Comment by xyzzyz a day ago

5 replies

You can easily treat `&str` as bytes, just call `.as_bytes()`, and you get `&[u8]`, no questions asked. The reason why you don't want to treat &str as just bytes by default is that it's almost always a wrong thing to do. Moreover, it's the worst kind of a wrong thing, because it actually works correctly 99% of the time, so you might not even realize you have a bug until much too late.

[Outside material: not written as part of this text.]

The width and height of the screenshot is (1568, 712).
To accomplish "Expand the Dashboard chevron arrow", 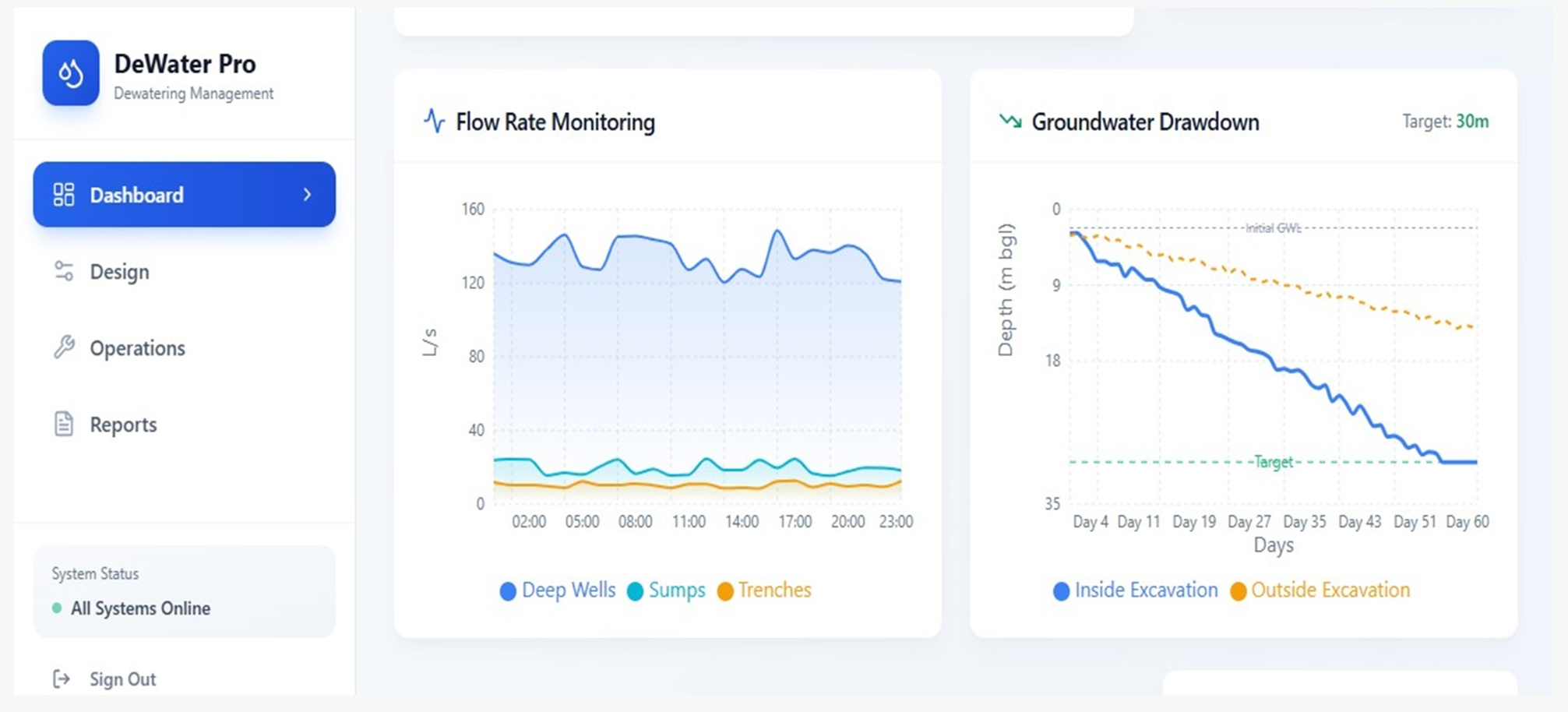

If your API takes &str, and tries to do byte-based indexing, it should almost certainly be taking &[u8] instead.

inferiorhuman a day ago

  If your API takes &str, and tries to do byte-based indexing, it should
  almost certainly be taking &[u8] instead.
Str is indexed by bytes. That's the issue.
  • xyzzyz 12 hours ago

    As a matter of fact, you cannot do

      let s = “asd”;
      println!(“{}”, s[0]);
    
    You will get a compiler error telling you that you cannot index into &str.
    • inferiorhuman 10 hours ago

      Right, you have to give it a usize range. And that will index by bytes. This:

        fn main() {
            let s = "12345";
            println!("{}", &s[0..1]);
        }
      
      compiles and prints out "1".

      This:

        fn main() {
            let s = "\u{1234}2345";
            println!("{}", &s[0..1]);
        }
      
      compiles and panics with the following error:

        byte index 1 is not a char boundary; it is inside 'ሴ' (bytes 0..3) of `ሴ2345`
      
      To get the nth char (scalar codepoint):

        fn main() {
            let s = "\u{1234}2345";
            println!("{}", s.chars().nth(1).unwrap());
        }
      
      To get a substring:

        fn main() {
            let s = "\u{1234}2345";
            println!("{}", s.chars().skip(0).take(1).collect::<String>());
        }
      
      To actually get the bytes you'd have to call #as_bytes which works with scalar and range indices, e.g.:

        fn main() {
            let s = "\u{1234}2345";
            println!("{:02X?}", &s.as_bytes()[0..1]);
            println!("{:02X}", &s.as_bytes()[0]);
        }
      
      
      IMO it's less intuitive than it should be but still less bad than e.g. Go's two types of nil because it will fail in a visible manner.
      • xyzzyz 5 hours ago

        It's actually somewhat hard to hit that panic in a realistic scenario. This is because you are unlikely to be using slice indices that are not on a character boundary. Where would you even get them from? All the standard library functions will return byte indices on a character boundary. For example, if you try to do something like slice the string between first occurrence of character 'a', and of character 'z', you'll do something like

          let start = s.find('a')?;
          let end = s.find('z')?;
          let sub = &s[start..end];
        
        and it will never panic, because find will never return something that's not on a char boundary.
        • inferiorhuman 4 hours ago

            Where would you even get them from?
          
          In my case it was in parsing text where a numeric value had a two character prefix but a string value did not. So I was matching on 0..2 (actually 0..2.min(string.len()) which doubly highlights the indexing issue) which blew up occasionally depending on the string values. There are perhaps smarter ways to do this (e.g. splitn on a space, regex, giant if-else statement, etc, etc) but this seemed at first glance to be the most efficient way because it all fit neatly into a match statement.

          The inverse was also a problem: laying out text with a monospace font knowing that every character took up the same number of pixels along the x-axis (e.g. no odd emoji or whatever else). Gotta make sure to call #len on #chars instead of the string itself as some of the text (Windows-1250 encoded) got converted into multi-byte Unicode codepoints.